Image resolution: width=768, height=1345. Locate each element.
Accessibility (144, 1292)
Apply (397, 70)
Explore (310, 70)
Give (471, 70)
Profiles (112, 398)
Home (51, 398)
○ ○ ○
■ Stated problem
Rewrite all of the records above as a numbered list, omitting any blank lines.

■ Output of the task
1. Image resolution: width=768, height=1345. Locate each element.
2. Accessibility (144, 1292)
3. Apply (397, 70)
4. Explore (310, 70)
5. Give (471, 70)
6. Profiles (112, 398)
7. Home (51, 398)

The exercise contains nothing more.